§ **Stated task A**: According to the reply in the Beetle forum thread, what was the Ford Mustang originally marketed as?
§ **Stated task B**: Extend the Beetle forum thread, picking up right after its final sentence.

--- Start of Passage to read ---

# Why doesnt VW make the Beetle slimmer, skinnier, and sportier to look like the 911?



## VolkswagenFanatic (Feb 26, 2017)

obviously the Beetle looks like a fatter slower 911. Ferdinand Porsche created VW. so why doesnt VW make the Beetle look slimmer skinnier and sportier to look like a 911 variant, and keep the 2.0 tsi. it would sell like hot cakes. VW could recoup its losses quickly from the diesel fine. also making the Beetle skinnier and sportier like a 911 would get men to buy the Beetle not just women. right now its a chick car. VW would sell millions. why dont they do this? turn the Beetle into a $20k 911 almost-lookalike. not everyone can afford Ferdinand Porsches $90k 911. the Volk need a cheaper version! thanks VW!










i can picture it right now........

*The Beetle 2 (2020)

- 2.0 T engine with 4motion or the R400 394hp engine
- slimmer body
- lower roof
- 19-20 inch rims 
- 255 tires
- circular LED headlights
- skinny LED tail lights
- MSRP starting at $29,850 base model Beetle 
- Top end model is the Beetle R MSRP $45, 790*

Does Volkswagen want to MAKE MONEY? Because THAT is how you MAKE MONEY! Good Luck VW! :wave:

*Introducing the 2020 Beetle R:*


----------



## Rottgrub (Dec 5, 2016)

VolkswagenFanatic said:


> obviously the Beetle looks like a fatter slower 911. Ferdinand Porsche created VW. so why doesnt VW make the Beetle look slimmer skinnier and sportier to look like a 911 variant, and keep the 2.0 tsi. it would sell like hot cakes. VW could recoup its losses quickly from the diesel fine. also making the Beetle skinnier and sportier like a 911 would get men to buy the Beetle not just women. right now its a chick car. VW would sell millions. why dont they do this? turn the Beetle into a $20k 911 almost-lookalike. not everyone can afford Ferdinand Porsches $90k 911. the Volk need a cheaper version! thanks VW!


I don't really get it when people perpetuate this idea that the current Beetle is a "chick car". The original beetle had no gender stigma, but since the "New Beetle" was marketed to women for a few years, all Beetles are now chick cars? The Ford Mustang was originally marketed as a car for secretaries, yet you don't see people getting their panties in a twist about Mustangs being "chick cars". The current Beetle is basically a MK6 GTI with an upgraded interior. Was the MK6 GTI a chick car? How about the MK7? Honestly, all the GTIs look like crushed shoe boxes to me.

--- End of Passage to read ---
--- Start of Records supplied ---

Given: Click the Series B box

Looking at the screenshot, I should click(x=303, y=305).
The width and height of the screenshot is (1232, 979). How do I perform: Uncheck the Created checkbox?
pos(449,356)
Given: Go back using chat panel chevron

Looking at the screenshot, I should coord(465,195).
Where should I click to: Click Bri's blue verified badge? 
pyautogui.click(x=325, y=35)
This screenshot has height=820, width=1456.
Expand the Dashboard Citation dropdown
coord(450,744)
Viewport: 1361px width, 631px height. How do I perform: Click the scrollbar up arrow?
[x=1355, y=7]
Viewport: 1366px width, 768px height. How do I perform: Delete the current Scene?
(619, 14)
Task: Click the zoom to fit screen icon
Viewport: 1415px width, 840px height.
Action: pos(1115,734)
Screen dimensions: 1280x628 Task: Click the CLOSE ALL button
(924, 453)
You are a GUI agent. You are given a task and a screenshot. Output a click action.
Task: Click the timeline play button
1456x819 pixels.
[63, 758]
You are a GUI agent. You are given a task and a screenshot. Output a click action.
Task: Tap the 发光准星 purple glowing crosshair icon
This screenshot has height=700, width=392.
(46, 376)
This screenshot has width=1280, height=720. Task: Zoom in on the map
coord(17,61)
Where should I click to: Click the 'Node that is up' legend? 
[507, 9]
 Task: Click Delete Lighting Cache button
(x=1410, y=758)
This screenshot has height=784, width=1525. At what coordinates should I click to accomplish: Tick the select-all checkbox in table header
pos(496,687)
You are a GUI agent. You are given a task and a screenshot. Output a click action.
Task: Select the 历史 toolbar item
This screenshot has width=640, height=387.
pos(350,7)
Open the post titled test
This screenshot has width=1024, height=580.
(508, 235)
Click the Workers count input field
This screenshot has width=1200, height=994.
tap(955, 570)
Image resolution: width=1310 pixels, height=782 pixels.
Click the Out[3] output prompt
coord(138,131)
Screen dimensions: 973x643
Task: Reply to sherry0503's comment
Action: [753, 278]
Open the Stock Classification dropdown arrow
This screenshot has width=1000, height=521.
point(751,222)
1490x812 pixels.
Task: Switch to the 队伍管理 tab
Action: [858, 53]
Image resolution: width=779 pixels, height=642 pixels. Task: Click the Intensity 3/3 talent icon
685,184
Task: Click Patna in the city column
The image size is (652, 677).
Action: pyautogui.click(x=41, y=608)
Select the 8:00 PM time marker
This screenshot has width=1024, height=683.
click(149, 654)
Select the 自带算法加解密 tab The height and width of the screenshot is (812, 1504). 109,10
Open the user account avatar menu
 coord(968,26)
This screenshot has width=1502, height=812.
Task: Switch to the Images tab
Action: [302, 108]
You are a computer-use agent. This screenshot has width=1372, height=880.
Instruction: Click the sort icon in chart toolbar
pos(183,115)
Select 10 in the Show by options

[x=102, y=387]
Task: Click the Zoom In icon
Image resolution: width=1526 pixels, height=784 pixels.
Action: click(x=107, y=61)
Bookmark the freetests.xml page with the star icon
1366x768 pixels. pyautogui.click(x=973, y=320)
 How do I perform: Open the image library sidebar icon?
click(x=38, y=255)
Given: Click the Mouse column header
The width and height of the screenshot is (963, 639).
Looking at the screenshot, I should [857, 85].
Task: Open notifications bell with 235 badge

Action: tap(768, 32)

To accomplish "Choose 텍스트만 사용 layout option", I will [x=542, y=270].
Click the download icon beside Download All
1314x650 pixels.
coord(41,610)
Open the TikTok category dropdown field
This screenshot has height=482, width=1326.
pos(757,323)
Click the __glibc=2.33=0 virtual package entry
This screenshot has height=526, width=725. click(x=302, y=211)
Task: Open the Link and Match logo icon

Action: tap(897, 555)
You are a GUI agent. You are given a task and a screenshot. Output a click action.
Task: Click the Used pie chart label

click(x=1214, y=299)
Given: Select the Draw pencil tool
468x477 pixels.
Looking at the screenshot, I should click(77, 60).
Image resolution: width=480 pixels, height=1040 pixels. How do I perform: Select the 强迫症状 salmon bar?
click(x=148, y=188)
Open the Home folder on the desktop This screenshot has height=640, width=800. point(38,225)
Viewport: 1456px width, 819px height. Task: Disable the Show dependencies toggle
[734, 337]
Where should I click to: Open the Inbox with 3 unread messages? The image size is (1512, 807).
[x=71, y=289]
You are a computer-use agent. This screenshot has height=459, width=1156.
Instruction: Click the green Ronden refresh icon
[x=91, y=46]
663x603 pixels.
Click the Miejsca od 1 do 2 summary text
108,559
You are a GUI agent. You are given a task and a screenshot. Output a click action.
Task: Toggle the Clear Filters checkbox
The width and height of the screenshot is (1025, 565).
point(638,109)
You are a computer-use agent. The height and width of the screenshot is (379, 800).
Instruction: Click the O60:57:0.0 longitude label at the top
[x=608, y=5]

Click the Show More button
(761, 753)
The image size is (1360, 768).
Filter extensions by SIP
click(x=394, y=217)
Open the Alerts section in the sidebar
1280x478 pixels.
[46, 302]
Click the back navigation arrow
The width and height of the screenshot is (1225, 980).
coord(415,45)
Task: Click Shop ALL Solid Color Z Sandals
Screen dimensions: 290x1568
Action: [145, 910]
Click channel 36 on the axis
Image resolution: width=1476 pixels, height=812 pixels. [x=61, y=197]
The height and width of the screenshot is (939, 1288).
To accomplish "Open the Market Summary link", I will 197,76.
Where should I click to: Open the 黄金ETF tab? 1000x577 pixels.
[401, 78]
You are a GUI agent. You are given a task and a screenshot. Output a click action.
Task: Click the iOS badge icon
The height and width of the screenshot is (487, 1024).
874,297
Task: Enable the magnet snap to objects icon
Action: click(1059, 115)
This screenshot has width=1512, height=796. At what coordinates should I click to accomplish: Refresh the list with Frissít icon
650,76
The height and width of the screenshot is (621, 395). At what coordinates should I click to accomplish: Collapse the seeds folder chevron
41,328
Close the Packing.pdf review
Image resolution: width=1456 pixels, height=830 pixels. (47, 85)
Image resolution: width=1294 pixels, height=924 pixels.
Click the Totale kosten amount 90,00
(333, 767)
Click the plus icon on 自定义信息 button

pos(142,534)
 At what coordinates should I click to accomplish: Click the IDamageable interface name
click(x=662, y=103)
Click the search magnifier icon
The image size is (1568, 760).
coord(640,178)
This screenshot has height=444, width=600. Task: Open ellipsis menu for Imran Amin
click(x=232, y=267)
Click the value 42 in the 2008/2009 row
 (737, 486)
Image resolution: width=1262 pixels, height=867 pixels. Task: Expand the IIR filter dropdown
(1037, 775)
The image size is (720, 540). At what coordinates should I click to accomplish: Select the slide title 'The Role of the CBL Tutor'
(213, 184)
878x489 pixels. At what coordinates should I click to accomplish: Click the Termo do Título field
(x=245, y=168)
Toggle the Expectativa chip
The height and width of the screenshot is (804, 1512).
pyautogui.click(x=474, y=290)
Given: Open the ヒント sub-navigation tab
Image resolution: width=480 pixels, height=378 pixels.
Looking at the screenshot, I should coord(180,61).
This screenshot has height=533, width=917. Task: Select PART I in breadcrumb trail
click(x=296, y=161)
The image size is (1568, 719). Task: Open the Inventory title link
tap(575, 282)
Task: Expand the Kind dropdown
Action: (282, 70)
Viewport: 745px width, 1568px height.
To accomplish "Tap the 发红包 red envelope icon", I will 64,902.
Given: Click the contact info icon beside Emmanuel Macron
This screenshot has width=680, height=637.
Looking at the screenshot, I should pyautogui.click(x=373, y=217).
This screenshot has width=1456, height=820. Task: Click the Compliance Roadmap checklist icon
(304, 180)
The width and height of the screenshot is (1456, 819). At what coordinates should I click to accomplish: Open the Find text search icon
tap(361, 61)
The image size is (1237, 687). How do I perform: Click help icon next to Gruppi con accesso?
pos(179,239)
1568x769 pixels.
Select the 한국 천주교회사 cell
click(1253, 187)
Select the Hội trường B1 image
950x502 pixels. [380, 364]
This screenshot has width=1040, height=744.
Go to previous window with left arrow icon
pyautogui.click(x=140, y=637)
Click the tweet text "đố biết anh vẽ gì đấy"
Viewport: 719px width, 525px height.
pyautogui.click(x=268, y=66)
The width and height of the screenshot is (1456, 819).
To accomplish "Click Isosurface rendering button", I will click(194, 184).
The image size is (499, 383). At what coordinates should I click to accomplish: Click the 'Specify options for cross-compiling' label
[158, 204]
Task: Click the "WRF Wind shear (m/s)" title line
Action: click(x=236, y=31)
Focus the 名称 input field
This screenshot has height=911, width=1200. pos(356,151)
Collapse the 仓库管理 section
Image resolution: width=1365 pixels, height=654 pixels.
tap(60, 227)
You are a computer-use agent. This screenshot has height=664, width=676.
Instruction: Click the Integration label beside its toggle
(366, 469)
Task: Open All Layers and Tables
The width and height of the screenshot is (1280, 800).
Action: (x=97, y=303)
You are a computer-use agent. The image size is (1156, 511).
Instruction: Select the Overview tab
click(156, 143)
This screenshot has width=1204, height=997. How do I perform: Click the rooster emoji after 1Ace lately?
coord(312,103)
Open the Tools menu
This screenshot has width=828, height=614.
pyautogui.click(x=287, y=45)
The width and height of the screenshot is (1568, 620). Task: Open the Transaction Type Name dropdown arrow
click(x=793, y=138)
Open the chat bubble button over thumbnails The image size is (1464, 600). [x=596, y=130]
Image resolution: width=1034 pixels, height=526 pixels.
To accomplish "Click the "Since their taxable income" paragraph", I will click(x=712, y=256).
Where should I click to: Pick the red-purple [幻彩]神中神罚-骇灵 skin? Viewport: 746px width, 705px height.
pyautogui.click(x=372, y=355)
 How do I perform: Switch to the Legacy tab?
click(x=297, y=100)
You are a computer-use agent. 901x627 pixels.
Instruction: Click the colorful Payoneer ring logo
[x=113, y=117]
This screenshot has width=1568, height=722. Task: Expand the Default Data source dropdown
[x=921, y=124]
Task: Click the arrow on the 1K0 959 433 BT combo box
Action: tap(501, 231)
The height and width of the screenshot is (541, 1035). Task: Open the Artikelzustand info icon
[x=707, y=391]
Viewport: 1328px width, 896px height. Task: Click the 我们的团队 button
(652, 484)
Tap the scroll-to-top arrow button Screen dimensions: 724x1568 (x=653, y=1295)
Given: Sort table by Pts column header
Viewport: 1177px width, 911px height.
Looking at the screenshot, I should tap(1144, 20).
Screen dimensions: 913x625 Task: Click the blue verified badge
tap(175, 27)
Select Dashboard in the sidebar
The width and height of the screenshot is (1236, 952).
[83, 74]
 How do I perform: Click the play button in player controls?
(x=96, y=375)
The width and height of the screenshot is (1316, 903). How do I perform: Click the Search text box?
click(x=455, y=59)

--- End of Records supplied ---

§ **Task result A**: A car for secretaries.

§ **Task result B**:
I'm 6' tall with very wide shoulders, and find that the current Beetle is one of the few sporty compacts with sufficient shoulder and head room for big guys. I tried to get into the current GTI the other day, and felt like I was in a car made for children. My shoulder was pressed in so far by the door and B-pillar that I was halfway into the passenger seat. Even with my seat cranked all the way down, my head still hit the sunroof. I don't have any of these problems with the current Beetle. 

If you want a car made for small people, just buy one of the ones that cater to that market. Throw a turbo on an FRS/BRZ or 370z if you want small and sporty. Want a tiny convertible? Grab a Miata or a Fiat 500 Abarth. Oh, and to be fair, compared to the Porsche 911, any car selling for under $40k is going to look clunky and awkward in comparison.

I'm all for a cheaper 911, but how about we make it bigger and taller so it's more comfortable? We could make it a six seater so we can bring the whole family to track day! Add in self driving mechanics, lane departure sensors, drive by wire, and it'll be perfect! A perfect abomination that isn't a 911 anymore. The moral? Don't "fix" a car that isn't broken.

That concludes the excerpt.